I don’t know what it is about long distance running, but it seems to cut a life short. Here’s the post about marathon runners having more arterial plaque than a group of their sedentary, matched peers: Study: Marathon Runners Have More Plaque
And here’s an article from this week. It summarizes a presentation given at the American College of Cardiology’s annual conference on Sunday.
Too Much Running Tied to Shorter Life Span, Kathleen Doheny, HealthDay, 1 April 2014
The presentation was “Are Cardiovascular Risk Factors Responsible for the U-Shaped Relationship between Running and Longevity? The MASTERS Athletic Study,” but I had no luck finding it. (Update: Here it is. Thanks, Shaun.)

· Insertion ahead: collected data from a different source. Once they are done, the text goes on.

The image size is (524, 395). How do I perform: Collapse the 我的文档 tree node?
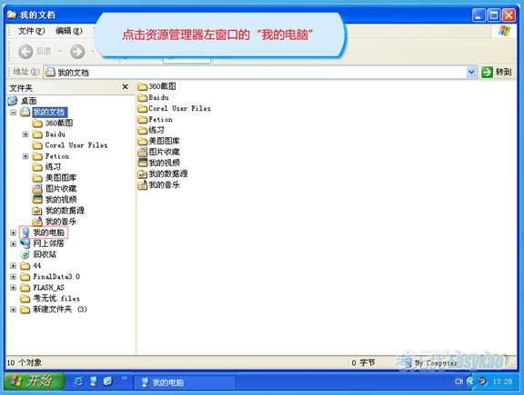click(13, 113)
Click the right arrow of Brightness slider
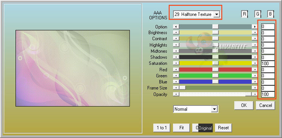The image size is (282, 138). [254, 33]
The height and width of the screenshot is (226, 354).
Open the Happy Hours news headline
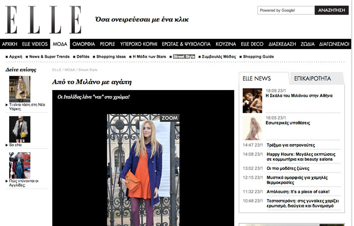click(x=301, y=157)
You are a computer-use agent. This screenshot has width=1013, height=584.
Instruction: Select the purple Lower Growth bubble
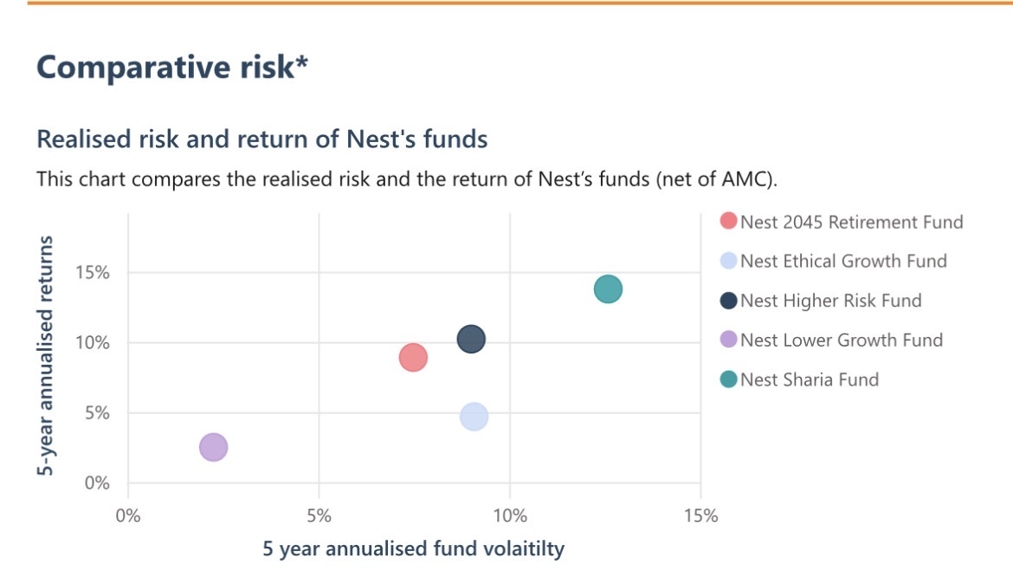pyautogui.click(x=213, y=447)
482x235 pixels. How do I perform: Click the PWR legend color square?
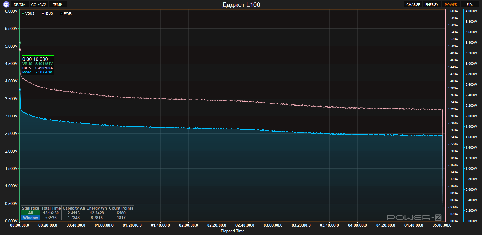[x=61, y=13]
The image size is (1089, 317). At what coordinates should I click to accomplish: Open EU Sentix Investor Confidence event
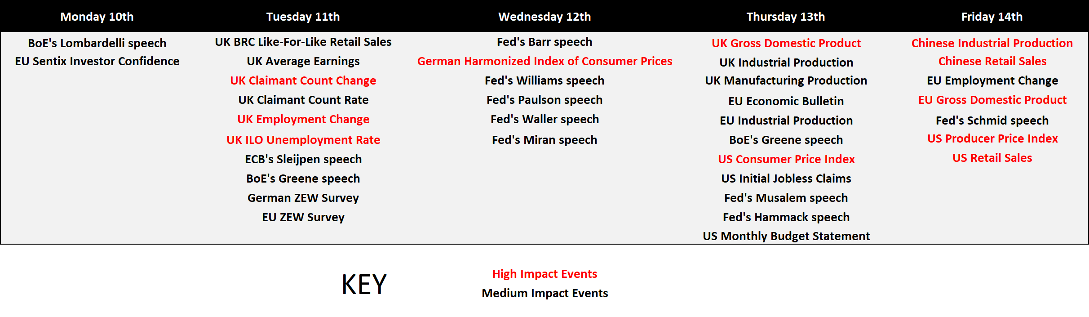click(x=97, y=61)
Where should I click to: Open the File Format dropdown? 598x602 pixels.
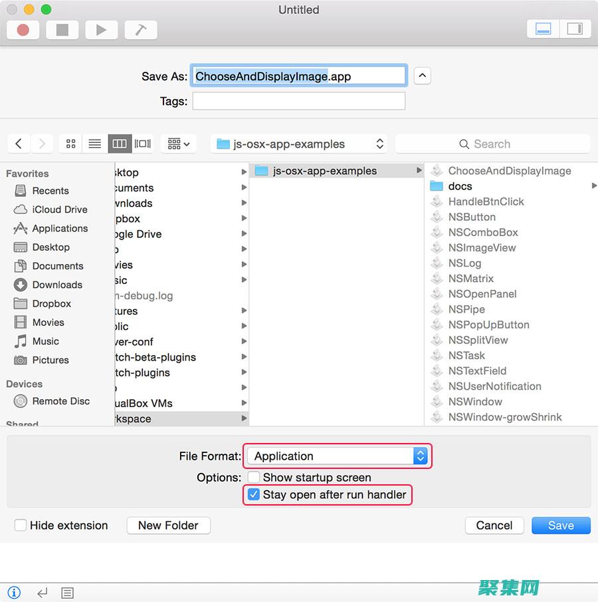coord(338,456)
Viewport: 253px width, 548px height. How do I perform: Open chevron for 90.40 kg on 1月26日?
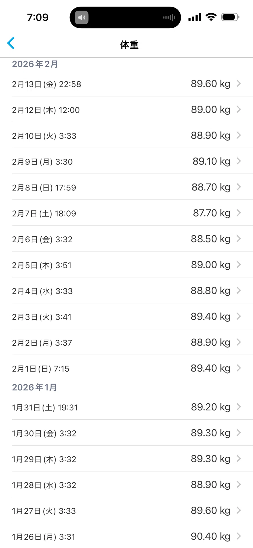pyautogui.click(x=239, y=536)
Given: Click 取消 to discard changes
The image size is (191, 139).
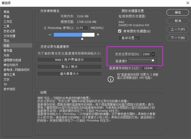Looking at the screenshot, I should click(x=178, y=21).
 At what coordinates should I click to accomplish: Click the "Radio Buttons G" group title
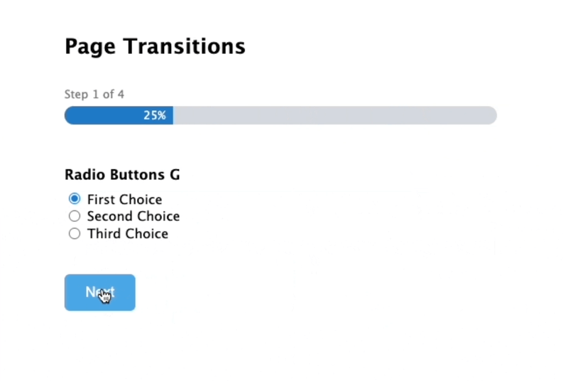[x=122, y=175]
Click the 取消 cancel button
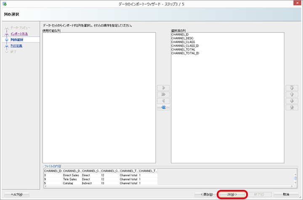Viewport: 303px width, 200px height. (286, 195)
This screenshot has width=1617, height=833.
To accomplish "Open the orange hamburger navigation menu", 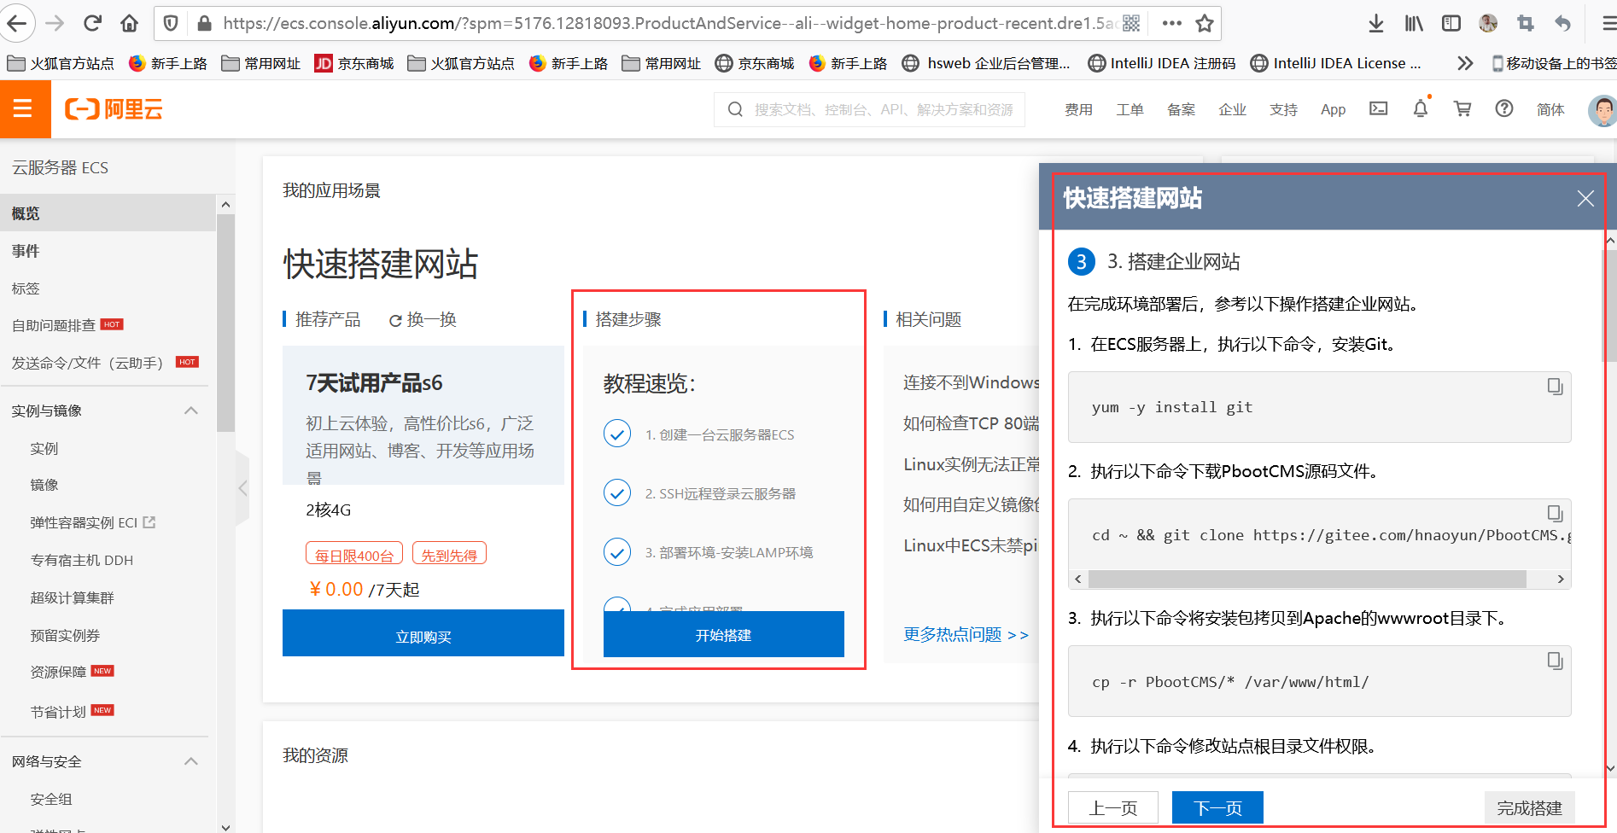I will pyautogui.click(x=23, y=109).
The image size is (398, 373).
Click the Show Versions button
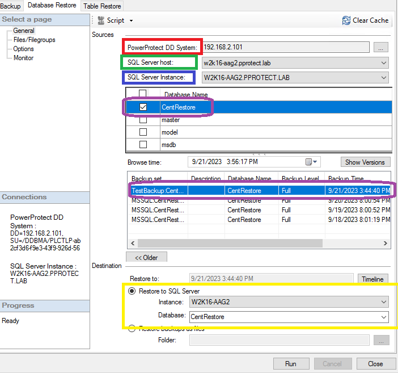point(365,162)
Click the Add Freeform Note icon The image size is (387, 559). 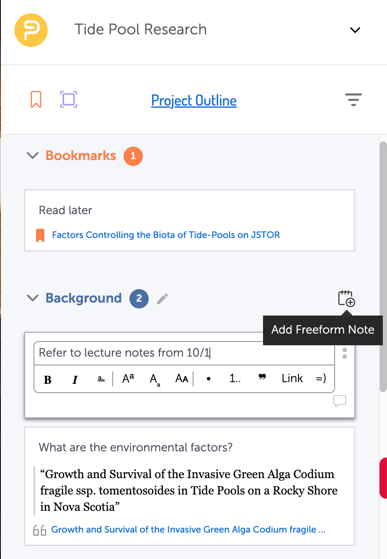pyautogui.click(x=346, y=298)
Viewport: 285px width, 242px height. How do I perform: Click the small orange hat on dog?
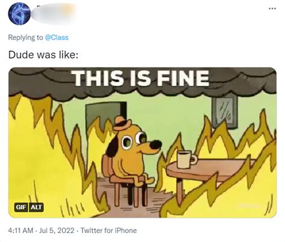(121, 123)
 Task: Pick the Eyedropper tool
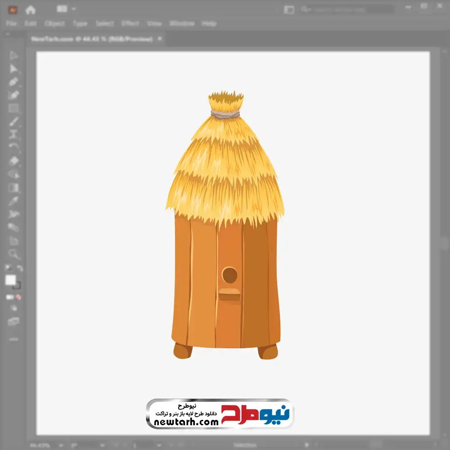click(14, 201)
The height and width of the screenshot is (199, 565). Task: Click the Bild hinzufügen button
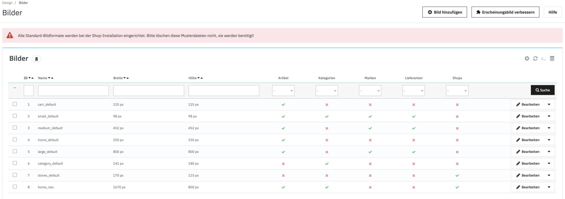444,12
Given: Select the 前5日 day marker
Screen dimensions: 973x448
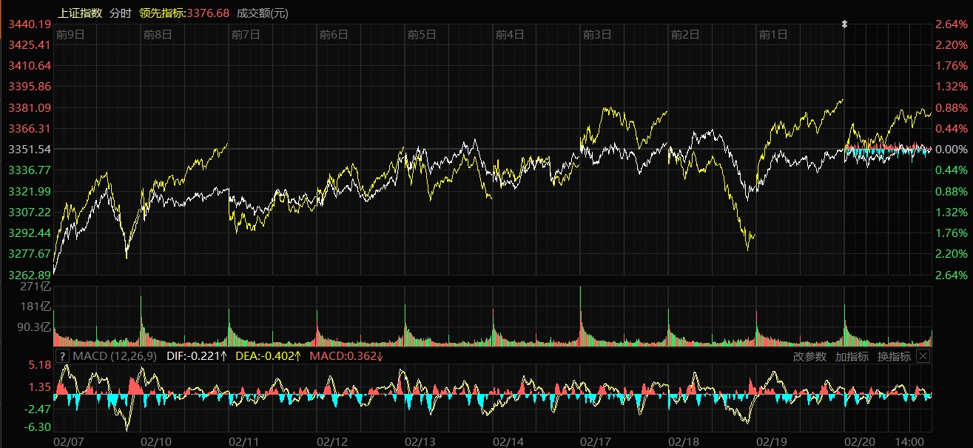Looking at the screenshot, I should (x=422, y=34).
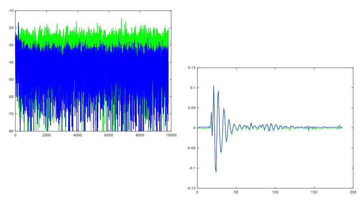
Task: Click the 6000 x-axis tick label
Action: coord(109,135)

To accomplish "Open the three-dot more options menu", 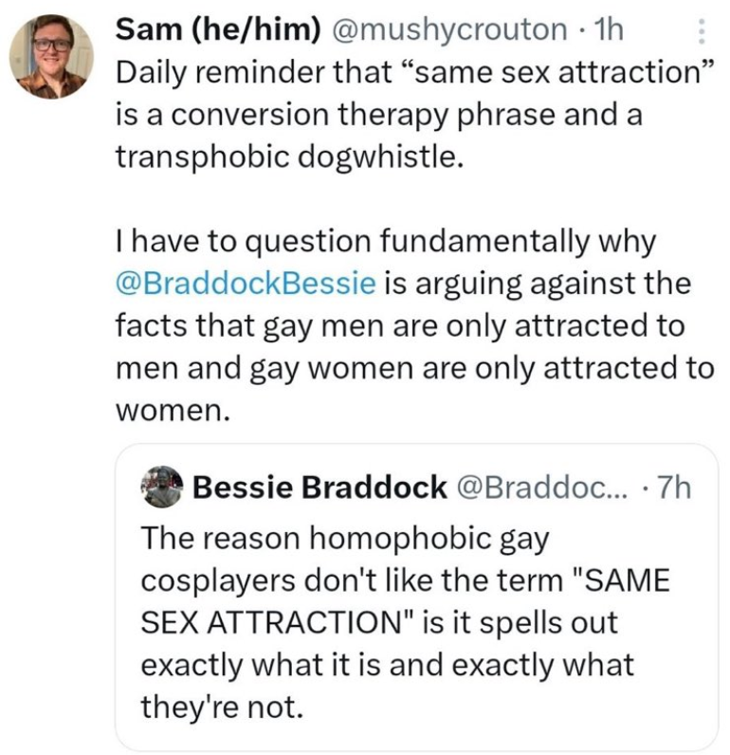I will tap(702, 31).
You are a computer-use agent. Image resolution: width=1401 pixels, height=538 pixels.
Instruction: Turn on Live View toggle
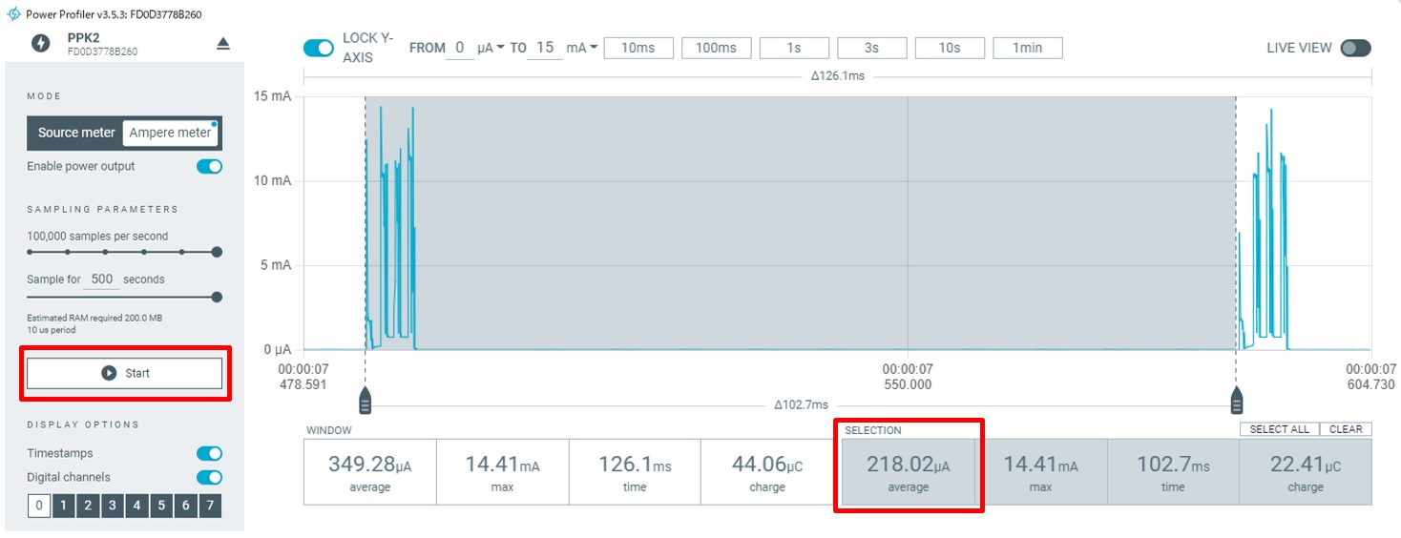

“Recent research suggests there may a point of diminishing returns with running. … People who get either no exercise or high-mileage runners both tend to have shorter lifespans than moderate runners.”
The researchers looked at data from ~3,800 men and women runners, average age 46. (You can add yourself to this database by filling out the online questionnaire here.)
None of the following factors explained the shorter lives of high-mileage runners (more than 20 miles/week):
- Use of NSAIDS (Non-Steroidal Anti-Inflammatory Drugs such as ibuprofen/Advil and naproxen/Aleve)
- Aspirin use
- Blood pressure
- High cholesterol
- Family history of heart disease
- Smoking history
Here’s their data and conclusion:
Where’s diet? I’d love to see diet’s impact on these numbers.
Dr. James O’Keefe, director of preventive cardiology at the Mid-American Heart Institute in Kansas City (from HealthDay):
“Even though the heart disease risk factors couldn’t explain the shorter longevity of high-mileage runners, there do seem to be potentially life-shortening ill effects from that amount of running.
In O’Keefe’s view, the “sweet spot” for jogging for health benefits is a slow to moderate pace, about two or three times per week, for a total of one to 2.5 hours.
O’Keefe advises runners to avoid strenuous exercise for more than an hour at a time.”
What if, to use him as an example, Jim Fixx quit smoking and took up running at the age of 36, as he did, but just ran about 3 hours a week? No marathons. Would he have lived longer? (Fixx, marathoner and author of the hugely popular The Complete Book of Running (1977), died of a heart attack while running. He was 52.)